Task instructions: Please rewrite the stretch of data from the line containing "Given: Click the 07/07/2022 5:59 pm timestamp" through the end of the data, replacing "timestamp" with "time label" and leaving everything else unchanged. Leave the pictures out of your answer.

Input records:
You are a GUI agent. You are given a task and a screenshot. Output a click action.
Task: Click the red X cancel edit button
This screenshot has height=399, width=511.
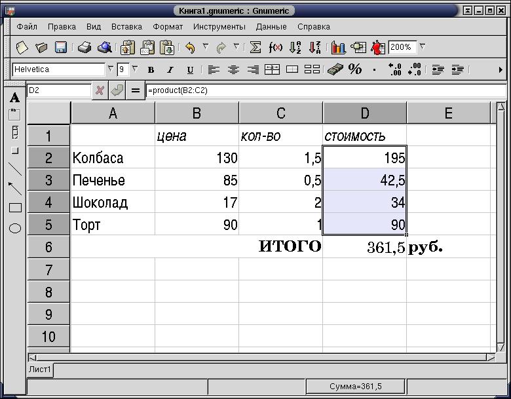[x=100, y=90]
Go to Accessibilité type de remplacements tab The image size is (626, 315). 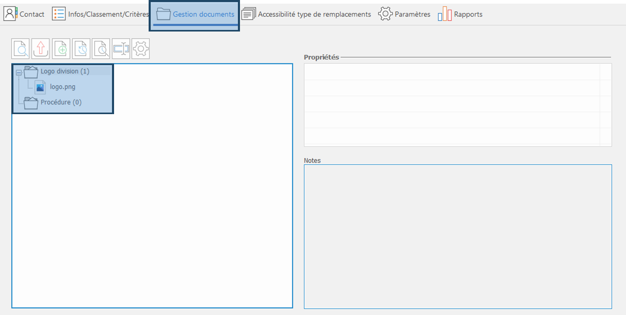[x=307, y=14]
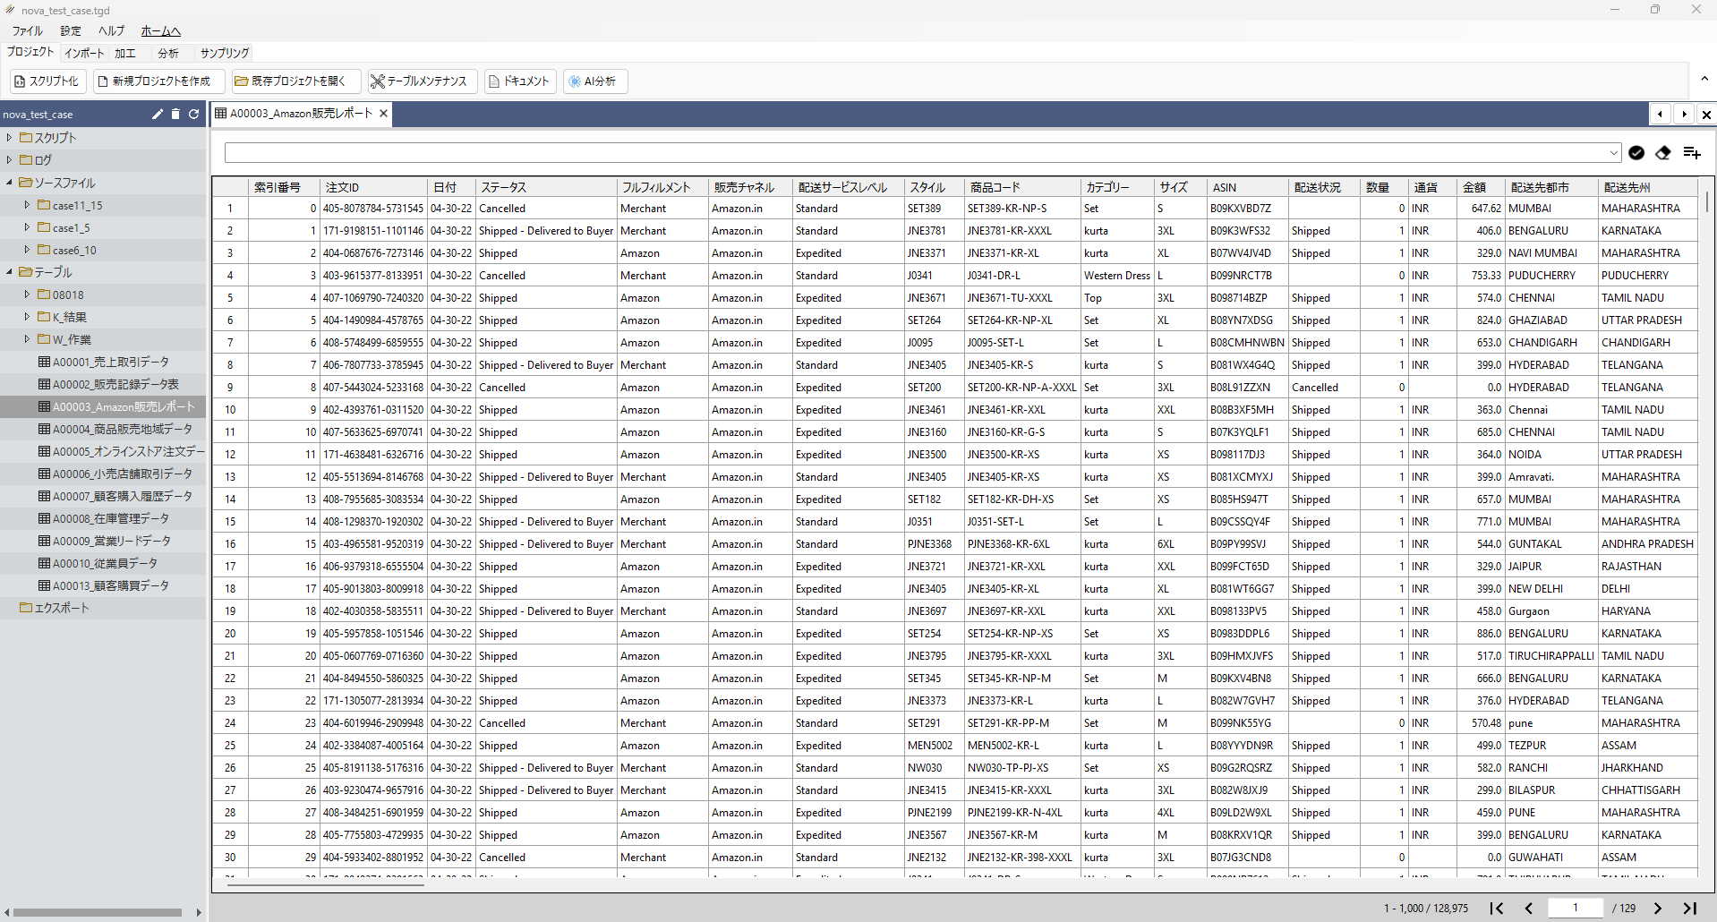Open the ドキュメント viewer
The width and height of the screenshot is (1717, 922).
(x=518, y=81)
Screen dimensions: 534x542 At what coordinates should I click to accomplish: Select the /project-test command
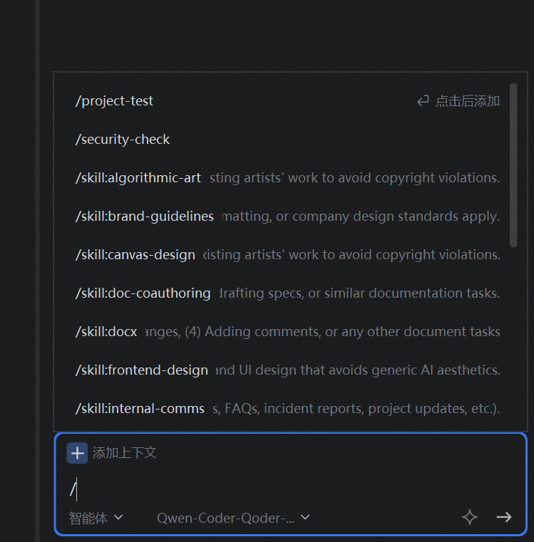click(x=115, y=101)
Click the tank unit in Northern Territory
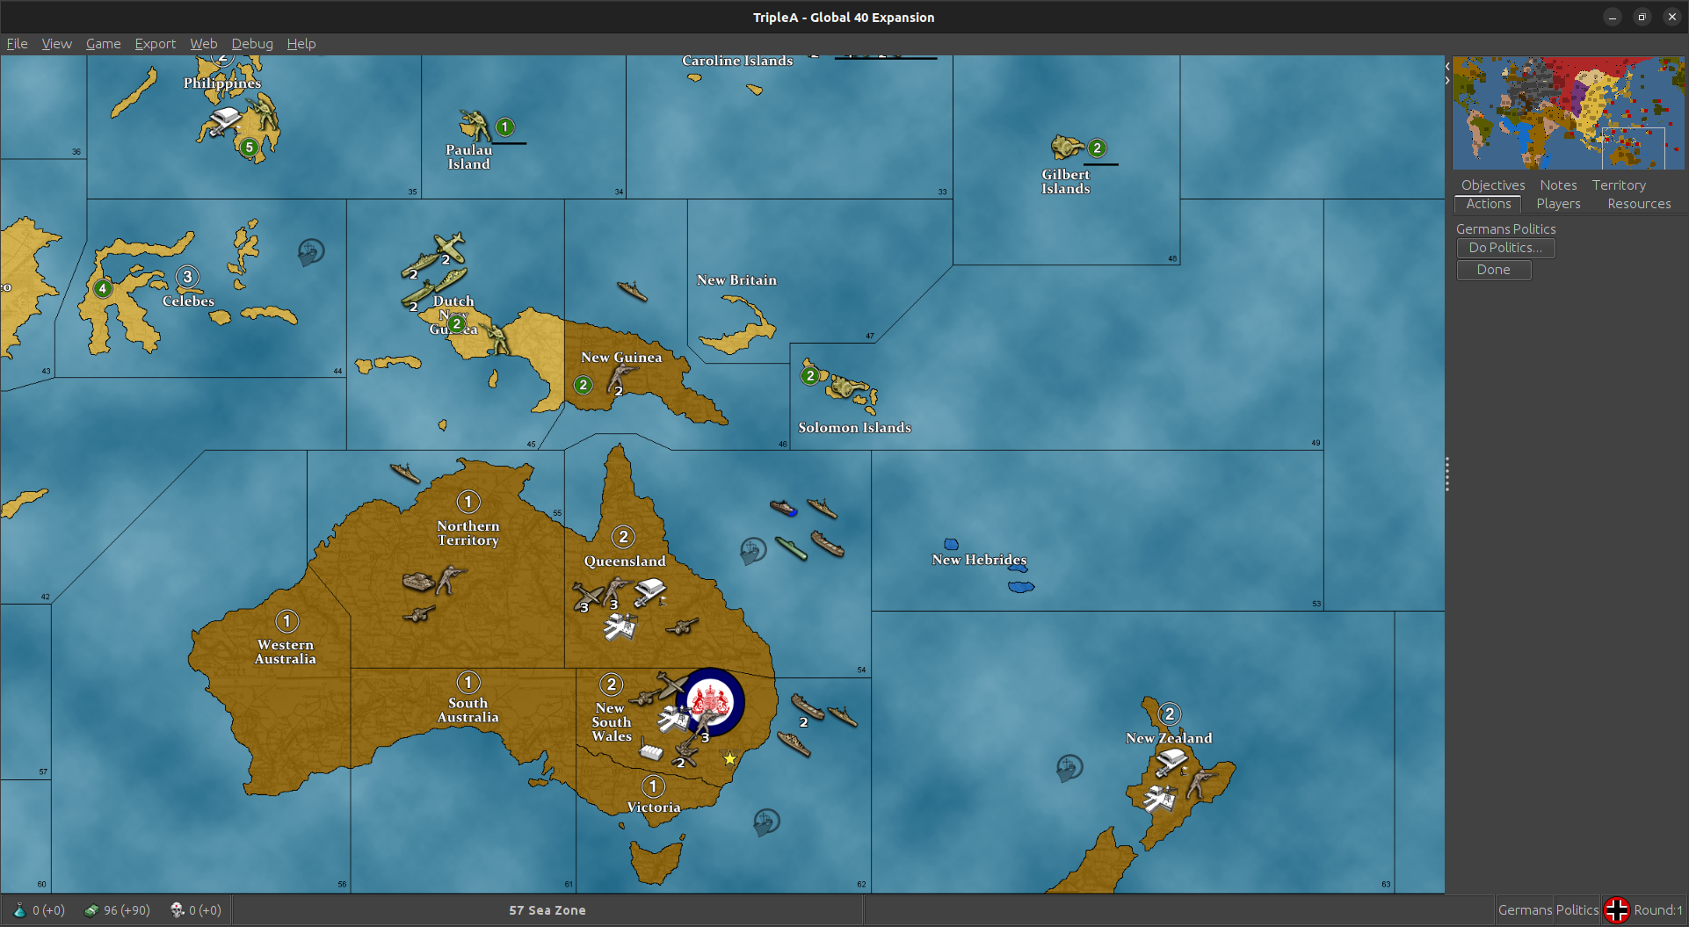 [x=418, y=581]
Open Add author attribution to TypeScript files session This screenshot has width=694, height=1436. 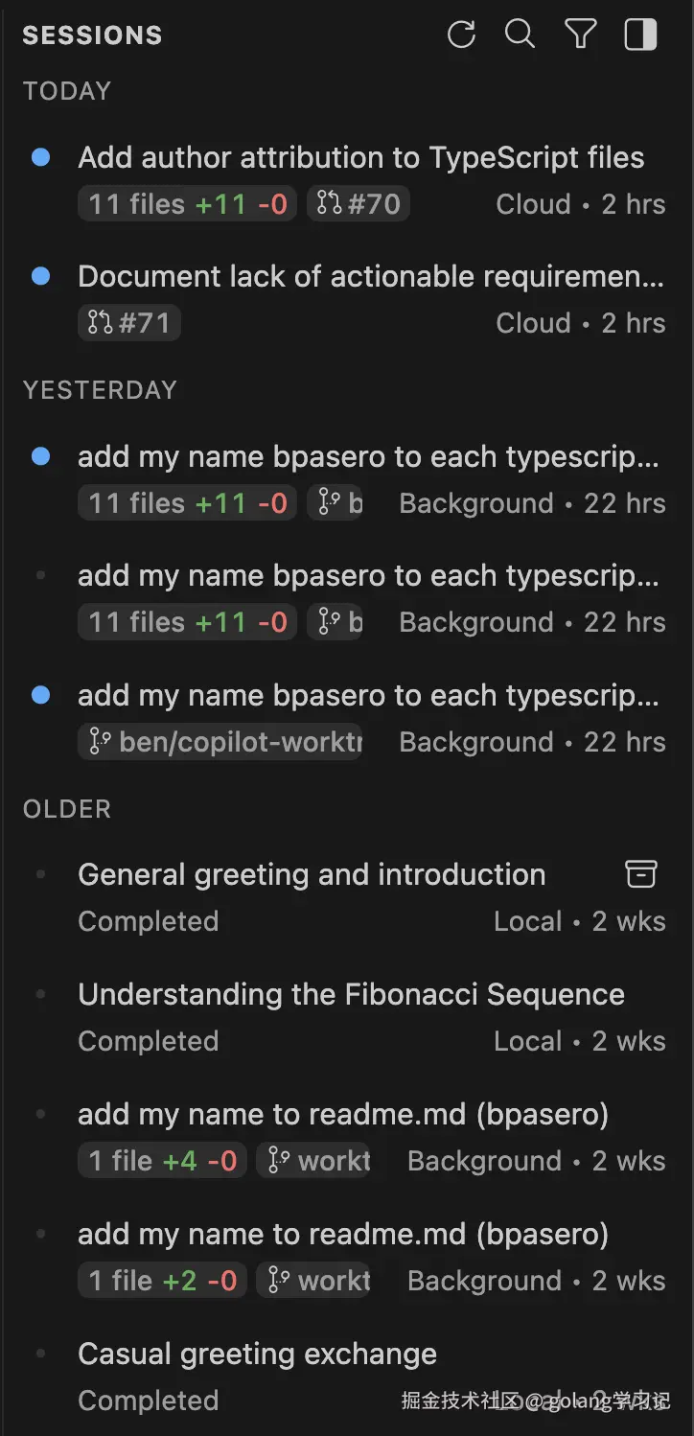tap(360, 157)
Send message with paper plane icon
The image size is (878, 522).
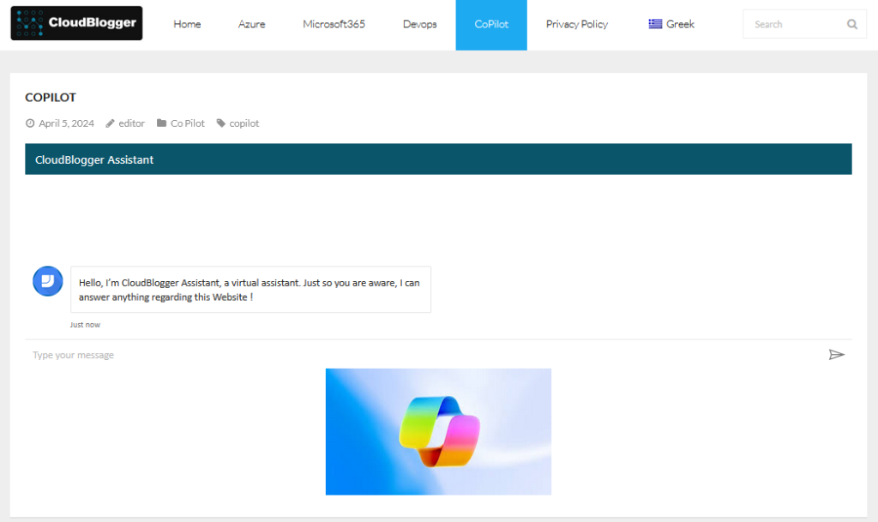836,355
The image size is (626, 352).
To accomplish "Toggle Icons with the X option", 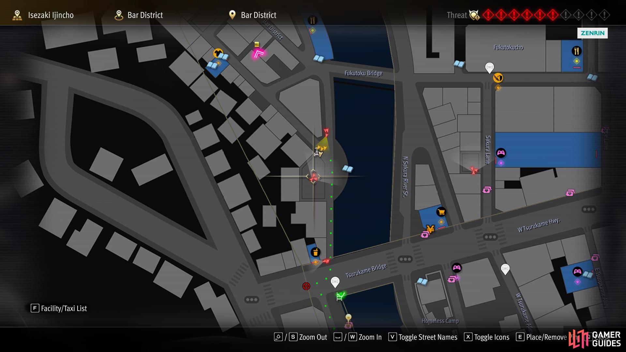I will coord(486,337).
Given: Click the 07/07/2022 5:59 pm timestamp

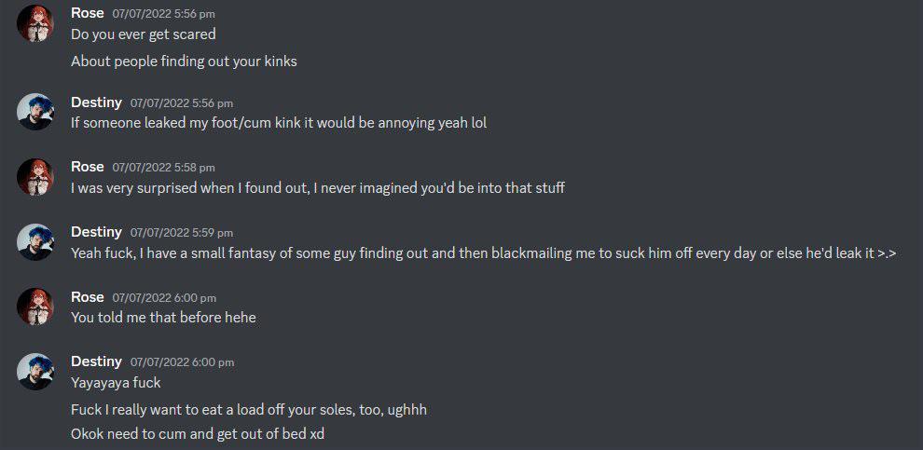Looking at the screenshot, I should 182,233.
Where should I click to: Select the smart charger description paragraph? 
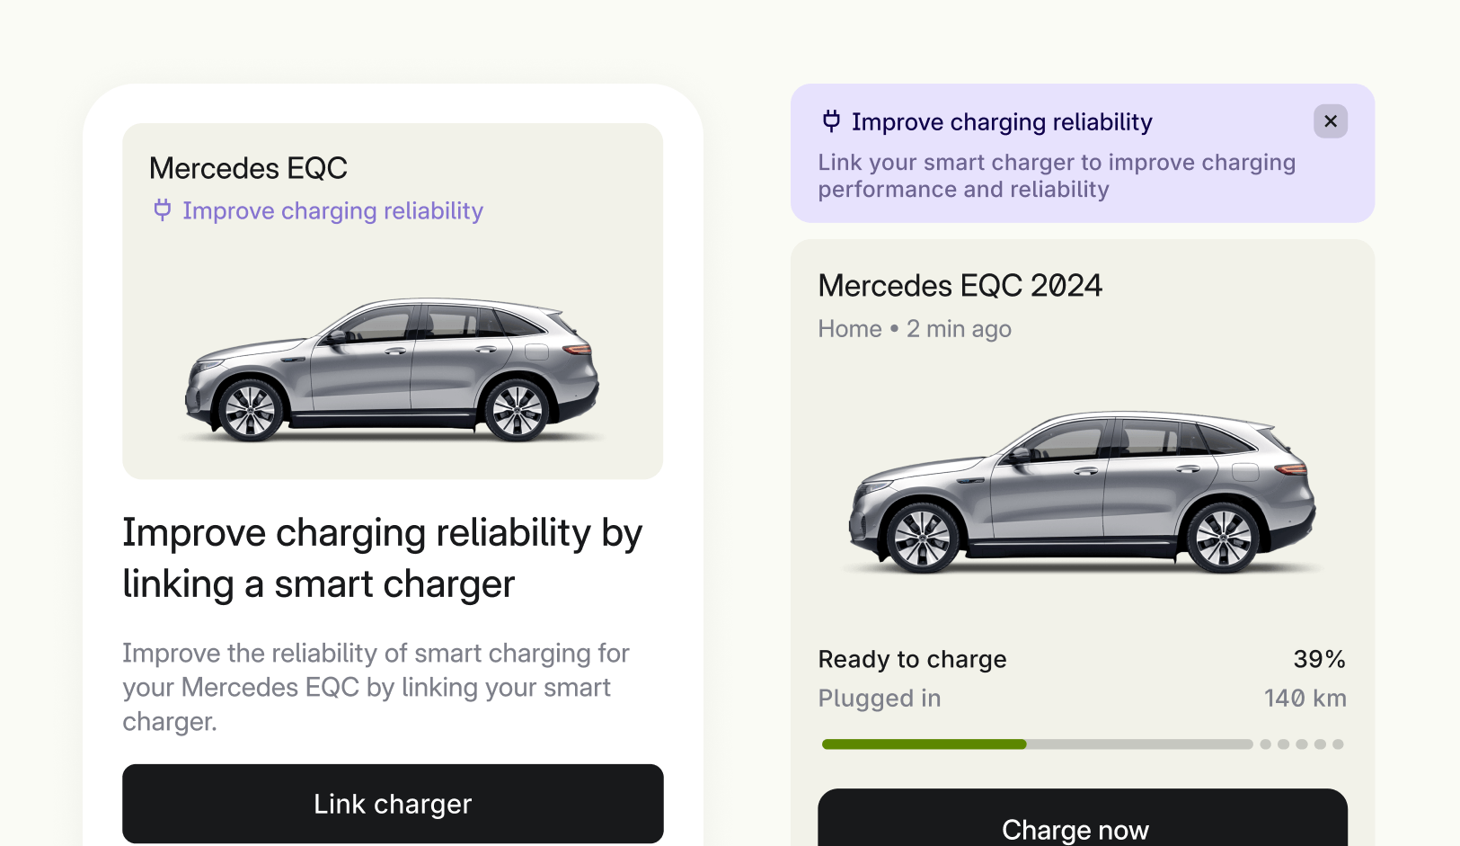pyautogui.click(x=376, y=686)
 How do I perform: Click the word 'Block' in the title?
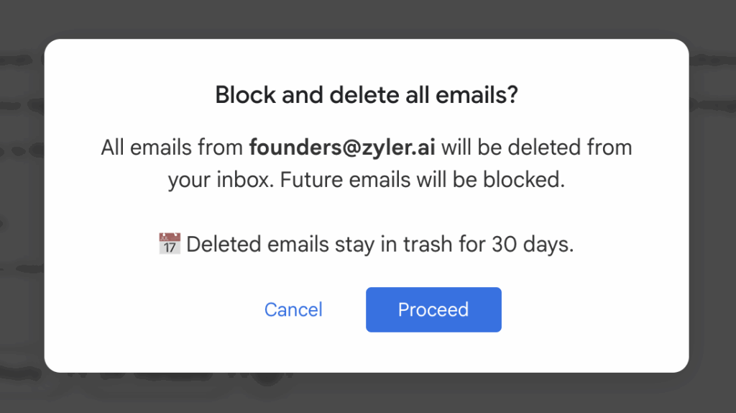[x=246, y=95]
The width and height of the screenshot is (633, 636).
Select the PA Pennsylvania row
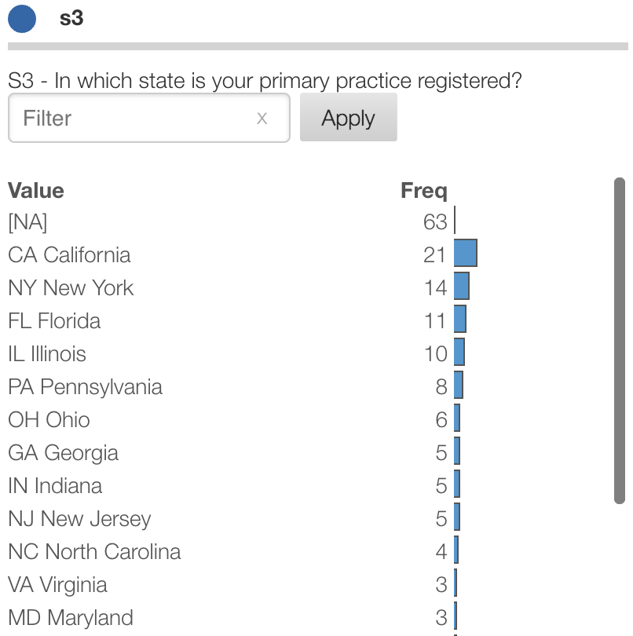(85, 387)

Written reply:
Given: Click the 07/07/2022 5:59 pm time label

Looking at the screenshot, I should 182,233.
Where should I click to: Select the smart charger description paragraph? 
pyautogui.click(x=376, y=686)
 How do I perform: Click the word 'Block' in the title?
[x=246, y=95]
The width and height of the screenshot is (633, 636).
Select the PA Pennsylvania row
(85, 387)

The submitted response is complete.